**BRANO ESTRATTO:**
┏━━

Quei sette vescovi martiri che si opposero al comunismo romeno
25 Giugno 2019
Nel viaggio in Romania all’inizio di giugno il Papa ha riconosciuto il martirio di 7 vescovi fin dall’inizio del comunismo: «In quel triste periodo – Egli ci dice – la vita della comunità cattolica era messa a dura prova dal regime dittatoriale e ateo: tutti i Vescovi, e molti fedeli, della Chiesa Greco-Cattolica e della Chiesa Cattolica di Rito Latino furono perseguitati e incarcerati». Tiene a sottolineare che il comportamento cristiano «nei confronti degli aguzzini è un messaggio profetico, perché si presenta oggi come un invito a tutti a vincere il rancore con la carità e il perdono, vivendo con coerenza e coraggio la
fede cristiana». (La Stampa).
Alla fine della Seconda Guerra Mondiale la Romania usciva da un regime nazionalista e vedeva abdicare il Re, tra il 1947 e il 1948, con il subentro di un regime comunista che, entrando nel Patto di Varsavia, sarebbe rimasto nell’orbita sovietica per 40 anni, fino alla caduta col rovesciamento di Ceausescu. Un regime tipicamente ateo che reprimeva il senso religioso ridotto a “oppio dei popoli”, e per odio alla fede cristiana si scagliò sulle sue autorità: i sette vescovi della Chiesa greco-cattolica di Romania, in piena comunione con la Chiesa di Roma.

┗━━

**ESTRATTI DELL'ELENCO:**
┏━━

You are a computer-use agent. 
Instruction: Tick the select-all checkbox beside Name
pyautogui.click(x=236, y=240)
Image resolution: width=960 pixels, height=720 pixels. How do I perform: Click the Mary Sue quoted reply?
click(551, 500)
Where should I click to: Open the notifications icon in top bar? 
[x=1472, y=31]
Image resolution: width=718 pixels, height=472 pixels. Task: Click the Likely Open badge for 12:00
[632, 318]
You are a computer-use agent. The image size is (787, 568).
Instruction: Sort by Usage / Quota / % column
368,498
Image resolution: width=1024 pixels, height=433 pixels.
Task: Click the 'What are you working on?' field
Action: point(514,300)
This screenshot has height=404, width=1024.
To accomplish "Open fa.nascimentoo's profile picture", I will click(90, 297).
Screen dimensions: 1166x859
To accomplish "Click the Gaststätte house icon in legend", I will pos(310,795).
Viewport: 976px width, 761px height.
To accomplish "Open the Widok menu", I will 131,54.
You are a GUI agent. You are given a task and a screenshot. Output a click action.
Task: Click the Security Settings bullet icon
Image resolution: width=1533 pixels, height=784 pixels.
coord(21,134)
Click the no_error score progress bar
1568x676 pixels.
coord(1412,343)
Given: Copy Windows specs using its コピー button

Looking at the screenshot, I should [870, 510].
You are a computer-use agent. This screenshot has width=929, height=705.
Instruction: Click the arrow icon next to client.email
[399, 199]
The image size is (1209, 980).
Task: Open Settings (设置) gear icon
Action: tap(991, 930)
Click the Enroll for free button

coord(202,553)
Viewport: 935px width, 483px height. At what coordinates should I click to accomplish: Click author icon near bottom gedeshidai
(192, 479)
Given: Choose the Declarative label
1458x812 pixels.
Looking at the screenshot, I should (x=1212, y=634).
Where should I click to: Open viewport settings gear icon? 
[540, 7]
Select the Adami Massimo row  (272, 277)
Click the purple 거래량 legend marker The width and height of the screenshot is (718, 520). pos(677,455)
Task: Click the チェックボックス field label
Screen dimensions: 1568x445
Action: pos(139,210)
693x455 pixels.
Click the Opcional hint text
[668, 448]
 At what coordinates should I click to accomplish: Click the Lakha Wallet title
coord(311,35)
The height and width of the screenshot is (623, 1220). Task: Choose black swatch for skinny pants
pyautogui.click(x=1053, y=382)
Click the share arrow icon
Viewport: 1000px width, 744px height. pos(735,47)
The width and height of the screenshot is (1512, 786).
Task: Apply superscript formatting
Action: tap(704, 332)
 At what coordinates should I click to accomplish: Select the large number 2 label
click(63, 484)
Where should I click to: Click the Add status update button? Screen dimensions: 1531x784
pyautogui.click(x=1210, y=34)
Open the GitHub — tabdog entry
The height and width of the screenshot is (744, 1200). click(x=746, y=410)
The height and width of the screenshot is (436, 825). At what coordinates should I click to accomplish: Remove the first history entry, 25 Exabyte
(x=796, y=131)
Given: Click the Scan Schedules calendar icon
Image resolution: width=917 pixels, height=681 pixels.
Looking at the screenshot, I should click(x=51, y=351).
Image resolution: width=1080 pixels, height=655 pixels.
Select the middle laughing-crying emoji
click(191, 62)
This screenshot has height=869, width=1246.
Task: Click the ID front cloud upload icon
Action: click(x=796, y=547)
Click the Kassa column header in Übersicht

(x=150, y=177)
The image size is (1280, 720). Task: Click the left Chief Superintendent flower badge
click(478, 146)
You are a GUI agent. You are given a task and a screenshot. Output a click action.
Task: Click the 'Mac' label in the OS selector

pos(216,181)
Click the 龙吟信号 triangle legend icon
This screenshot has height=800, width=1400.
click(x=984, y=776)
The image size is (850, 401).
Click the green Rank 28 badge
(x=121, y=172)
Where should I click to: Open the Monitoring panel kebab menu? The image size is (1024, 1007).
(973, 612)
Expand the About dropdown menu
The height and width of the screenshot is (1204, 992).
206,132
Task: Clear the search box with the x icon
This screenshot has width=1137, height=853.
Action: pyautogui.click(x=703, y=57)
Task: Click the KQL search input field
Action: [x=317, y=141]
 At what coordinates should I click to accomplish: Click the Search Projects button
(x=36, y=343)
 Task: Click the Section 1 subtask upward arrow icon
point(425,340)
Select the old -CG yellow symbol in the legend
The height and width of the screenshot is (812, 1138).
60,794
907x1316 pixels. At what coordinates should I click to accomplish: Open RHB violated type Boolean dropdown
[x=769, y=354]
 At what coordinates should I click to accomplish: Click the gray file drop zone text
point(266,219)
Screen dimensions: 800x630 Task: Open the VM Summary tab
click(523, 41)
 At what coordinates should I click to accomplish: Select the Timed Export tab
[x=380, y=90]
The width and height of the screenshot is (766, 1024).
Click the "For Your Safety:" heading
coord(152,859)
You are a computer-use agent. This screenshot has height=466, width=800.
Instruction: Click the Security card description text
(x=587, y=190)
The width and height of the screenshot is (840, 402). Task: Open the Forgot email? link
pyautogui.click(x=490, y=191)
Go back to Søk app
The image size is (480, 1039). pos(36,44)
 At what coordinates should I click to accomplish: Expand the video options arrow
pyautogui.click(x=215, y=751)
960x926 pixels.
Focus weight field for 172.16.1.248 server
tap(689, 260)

┗━━

**OBIETTIVI:**
A: Trascrivi dal brano sui vescovi martiri romeni il tratto che va da "Alla fine della" fino a "Chiesa di Roma.".
B: Nel brano sui vescovi martiri romeni, per quanti anni il regime comunista sarebbe rimasto nell'orbita sovietica?

**RISPOSTE AI PROBLEMI:**
A:
Alla fine della Seconda Guerra Mondiale la Romania usciva da un regime nazionalista e vedeva abdicare il Re, tra il 1947 e il 1948, con il subentro di un regime comunista che, entrando nel Patto di Varsavia, sarebbe rimasto nell’orbita sovietica per 40 anni, fino alla caduta col rovesciamento di Ceausescu. Un regime tipicamente ateo che reprimeva il senso religioso ridotto a “oppio dei popoli”, e per odio alla fede cristiana si scagliò sulle sue autorità: i sette vescovi della Chiesa greco-cattolica di Romania, in piena comunione con la Chiesa di Roma.

B: Il regime comunista sarebbe rimasto nell'orbita sovietica per 40 anni.